Exercise description :: Search the data for the string "samonosné" and copy each line where it turns up.

Recorded data
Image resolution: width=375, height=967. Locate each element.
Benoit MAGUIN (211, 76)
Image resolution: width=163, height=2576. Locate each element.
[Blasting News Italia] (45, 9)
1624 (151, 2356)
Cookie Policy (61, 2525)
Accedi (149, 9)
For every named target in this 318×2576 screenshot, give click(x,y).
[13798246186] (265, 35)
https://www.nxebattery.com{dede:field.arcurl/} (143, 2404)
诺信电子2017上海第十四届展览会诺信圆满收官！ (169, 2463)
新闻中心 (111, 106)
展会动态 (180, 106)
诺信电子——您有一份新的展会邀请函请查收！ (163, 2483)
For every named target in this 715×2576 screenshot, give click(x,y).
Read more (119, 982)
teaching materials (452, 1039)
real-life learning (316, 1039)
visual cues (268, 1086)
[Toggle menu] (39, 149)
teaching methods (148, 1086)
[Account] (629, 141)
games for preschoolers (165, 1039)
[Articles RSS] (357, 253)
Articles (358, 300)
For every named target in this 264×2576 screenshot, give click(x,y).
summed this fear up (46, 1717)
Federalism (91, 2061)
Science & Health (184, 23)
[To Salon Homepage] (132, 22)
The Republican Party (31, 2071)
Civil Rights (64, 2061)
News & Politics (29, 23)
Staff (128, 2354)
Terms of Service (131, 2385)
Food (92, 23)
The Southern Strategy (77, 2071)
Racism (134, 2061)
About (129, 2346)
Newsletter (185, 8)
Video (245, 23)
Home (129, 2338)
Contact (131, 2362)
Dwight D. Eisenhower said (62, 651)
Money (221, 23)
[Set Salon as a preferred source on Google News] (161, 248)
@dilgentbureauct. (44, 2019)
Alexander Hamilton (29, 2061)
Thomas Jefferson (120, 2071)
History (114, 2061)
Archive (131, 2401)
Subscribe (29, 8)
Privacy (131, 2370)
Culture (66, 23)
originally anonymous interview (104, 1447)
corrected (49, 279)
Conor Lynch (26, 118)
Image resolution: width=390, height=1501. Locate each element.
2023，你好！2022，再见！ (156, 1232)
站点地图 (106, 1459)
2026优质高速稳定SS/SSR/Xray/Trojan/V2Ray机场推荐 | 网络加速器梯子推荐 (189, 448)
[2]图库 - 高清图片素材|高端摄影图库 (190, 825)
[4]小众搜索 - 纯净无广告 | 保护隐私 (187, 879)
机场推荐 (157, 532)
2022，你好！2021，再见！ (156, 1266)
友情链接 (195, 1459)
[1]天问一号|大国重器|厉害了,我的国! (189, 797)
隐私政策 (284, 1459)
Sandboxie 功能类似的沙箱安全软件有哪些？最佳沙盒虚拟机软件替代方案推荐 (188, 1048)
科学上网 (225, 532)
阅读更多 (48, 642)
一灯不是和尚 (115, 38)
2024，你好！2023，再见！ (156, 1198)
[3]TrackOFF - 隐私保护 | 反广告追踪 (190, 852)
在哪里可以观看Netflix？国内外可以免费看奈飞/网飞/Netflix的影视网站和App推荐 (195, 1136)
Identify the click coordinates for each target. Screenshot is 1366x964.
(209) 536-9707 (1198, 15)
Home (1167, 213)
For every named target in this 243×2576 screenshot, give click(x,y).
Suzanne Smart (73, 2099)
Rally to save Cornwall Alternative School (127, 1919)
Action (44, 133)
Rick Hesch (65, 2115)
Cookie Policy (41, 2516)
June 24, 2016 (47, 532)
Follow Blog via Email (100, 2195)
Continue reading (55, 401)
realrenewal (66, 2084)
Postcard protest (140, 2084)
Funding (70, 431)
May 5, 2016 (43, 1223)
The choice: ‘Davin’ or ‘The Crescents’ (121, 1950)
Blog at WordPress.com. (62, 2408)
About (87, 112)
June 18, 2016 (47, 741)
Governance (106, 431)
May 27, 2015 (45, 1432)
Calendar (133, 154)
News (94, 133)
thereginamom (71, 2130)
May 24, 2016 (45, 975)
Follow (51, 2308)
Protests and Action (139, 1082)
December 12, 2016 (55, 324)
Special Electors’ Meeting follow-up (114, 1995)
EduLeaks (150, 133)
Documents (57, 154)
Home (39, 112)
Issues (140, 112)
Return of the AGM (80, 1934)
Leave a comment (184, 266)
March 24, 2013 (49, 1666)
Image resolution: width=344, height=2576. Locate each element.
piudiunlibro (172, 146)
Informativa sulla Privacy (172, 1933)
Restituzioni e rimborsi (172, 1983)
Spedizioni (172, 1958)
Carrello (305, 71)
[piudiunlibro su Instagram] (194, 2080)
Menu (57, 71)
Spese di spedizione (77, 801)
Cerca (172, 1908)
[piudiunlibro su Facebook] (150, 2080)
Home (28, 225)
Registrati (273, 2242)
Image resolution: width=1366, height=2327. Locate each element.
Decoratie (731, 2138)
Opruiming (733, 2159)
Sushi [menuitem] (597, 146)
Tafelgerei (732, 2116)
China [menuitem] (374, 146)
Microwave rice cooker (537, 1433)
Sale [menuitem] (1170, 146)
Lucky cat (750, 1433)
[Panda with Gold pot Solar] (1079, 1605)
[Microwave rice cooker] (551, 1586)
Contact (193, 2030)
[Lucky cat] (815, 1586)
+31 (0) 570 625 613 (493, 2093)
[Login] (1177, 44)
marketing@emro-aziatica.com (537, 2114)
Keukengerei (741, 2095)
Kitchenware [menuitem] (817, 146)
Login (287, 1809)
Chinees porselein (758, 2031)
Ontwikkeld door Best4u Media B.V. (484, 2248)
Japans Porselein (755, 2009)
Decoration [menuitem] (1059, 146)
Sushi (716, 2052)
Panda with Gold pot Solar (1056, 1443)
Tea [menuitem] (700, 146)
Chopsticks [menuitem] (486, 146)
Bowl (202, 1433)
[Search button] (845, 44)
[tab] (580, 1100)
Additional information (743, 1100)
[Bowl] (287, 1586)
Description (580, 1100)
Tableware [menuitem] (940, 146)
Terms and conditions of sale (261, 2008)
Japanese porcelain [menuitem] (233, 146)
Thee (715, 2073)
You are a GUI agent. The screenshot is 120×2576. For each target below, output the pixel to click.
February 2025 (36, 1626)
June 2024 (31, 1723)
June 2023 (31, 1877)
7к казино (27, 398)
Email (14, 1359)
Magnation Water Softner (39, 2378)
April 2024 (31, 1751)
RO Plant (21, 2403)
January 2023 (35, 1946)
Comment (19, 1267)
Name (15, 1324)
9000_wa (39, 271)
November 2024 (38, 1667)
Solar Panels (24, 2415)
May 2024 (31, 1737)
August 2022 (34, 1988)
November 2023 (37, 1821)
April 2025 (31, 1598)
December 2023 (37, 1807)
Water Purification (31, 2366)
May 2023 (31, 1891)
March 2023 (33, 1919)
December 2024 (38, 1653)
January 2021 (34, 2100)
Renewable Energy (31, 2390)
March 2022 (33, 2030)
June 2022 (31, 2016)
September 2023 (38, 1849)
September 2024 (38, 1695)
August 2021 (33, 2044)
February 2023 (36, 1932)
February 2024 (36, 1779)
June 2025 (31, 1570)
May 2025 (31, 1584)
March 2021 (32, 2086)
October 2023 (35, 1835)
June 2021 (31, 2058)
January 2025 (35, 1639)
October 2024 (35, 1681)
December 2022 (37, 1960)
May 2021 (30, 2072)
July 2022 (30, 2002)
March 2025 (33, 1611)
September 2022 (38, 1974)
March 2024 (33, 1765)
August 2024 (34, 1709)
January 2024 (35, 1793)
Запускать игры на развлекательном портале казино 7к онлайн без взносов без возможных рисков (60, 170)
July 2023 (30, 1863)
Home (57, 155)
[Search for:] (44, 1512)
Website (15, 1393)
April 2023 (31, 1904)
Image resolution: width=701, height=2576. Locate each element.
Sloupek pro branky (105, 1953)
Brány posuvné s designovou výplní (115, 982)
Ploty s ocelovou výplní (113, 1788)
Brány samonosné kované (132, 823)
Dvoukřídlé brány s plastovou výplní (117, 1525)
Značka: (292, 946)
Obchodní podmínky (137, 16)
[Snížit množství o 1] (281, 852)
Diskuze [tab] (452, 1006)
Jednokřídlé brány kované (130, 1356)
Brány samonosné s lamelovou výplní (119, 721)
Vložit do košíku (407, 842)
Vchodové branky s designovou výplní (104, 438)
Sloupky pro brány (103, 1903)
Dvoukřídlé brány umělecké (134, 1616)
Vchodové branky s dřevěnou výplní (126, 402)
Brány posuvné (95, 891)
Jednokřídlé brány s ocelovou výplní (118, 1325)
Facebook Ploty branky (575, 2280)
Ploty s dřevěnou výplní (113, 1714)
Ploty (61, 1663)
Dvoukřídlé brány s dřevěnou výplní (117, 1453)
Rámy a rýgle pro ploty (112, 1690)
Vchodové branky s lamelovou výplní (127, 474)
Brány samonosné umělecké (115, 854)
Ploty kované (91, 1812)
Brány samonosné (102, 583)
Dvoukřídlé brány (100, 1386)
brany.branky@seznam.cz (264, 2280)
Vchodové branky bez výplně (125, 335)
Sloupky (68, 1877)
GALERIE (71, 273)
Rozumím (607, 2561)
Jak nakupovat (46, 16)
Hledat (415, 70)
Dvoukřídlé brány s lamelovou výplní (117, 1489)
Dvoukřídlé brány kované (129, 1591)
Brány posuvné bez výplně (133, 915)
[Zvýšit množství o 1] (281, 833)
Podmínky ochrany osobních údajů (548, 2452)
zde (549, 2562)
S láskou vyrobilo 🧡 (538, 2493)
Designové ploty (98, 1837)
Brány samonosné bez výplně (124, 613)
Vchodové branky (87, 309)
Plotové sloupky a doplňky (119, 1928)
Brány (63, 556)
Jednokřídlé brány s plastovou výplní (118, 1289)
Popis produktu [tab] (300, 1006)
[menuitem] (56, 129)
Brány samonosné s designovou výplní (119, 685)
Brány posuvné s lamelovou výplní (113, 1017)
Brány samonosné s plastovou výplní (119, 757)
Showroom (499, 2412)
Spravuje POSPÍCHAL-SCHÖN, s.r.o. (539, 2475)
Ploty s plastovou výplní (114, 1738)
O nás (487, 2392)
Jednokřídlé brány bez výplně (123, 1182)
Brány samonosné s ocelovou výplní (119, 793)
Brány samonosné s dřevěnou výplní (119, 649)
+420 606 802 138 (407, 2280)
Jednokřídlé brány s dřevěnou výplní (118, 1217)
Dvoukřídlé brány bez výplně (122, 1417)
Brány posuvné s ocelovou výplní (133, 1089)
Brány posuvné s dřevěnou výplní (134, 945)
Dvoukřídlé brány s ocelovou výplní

Exercise output ::
Brány samonosné kované (132, 823)
Brány samonosné s lamelovou výplní (119, 721)
Brány samonosné umělecké (115, 854)
Brány samonosné (102, 583)
Brány samonosné bez výplně (124, 613)
Brány samonosné s designovou výplní (119, 685)
Brány samonosné s plastovou výplní (119, 757)
Brány samonosné s ocelovou výplní (119, 793)
Brány samonosné s dřevěnou výplní (119, 649)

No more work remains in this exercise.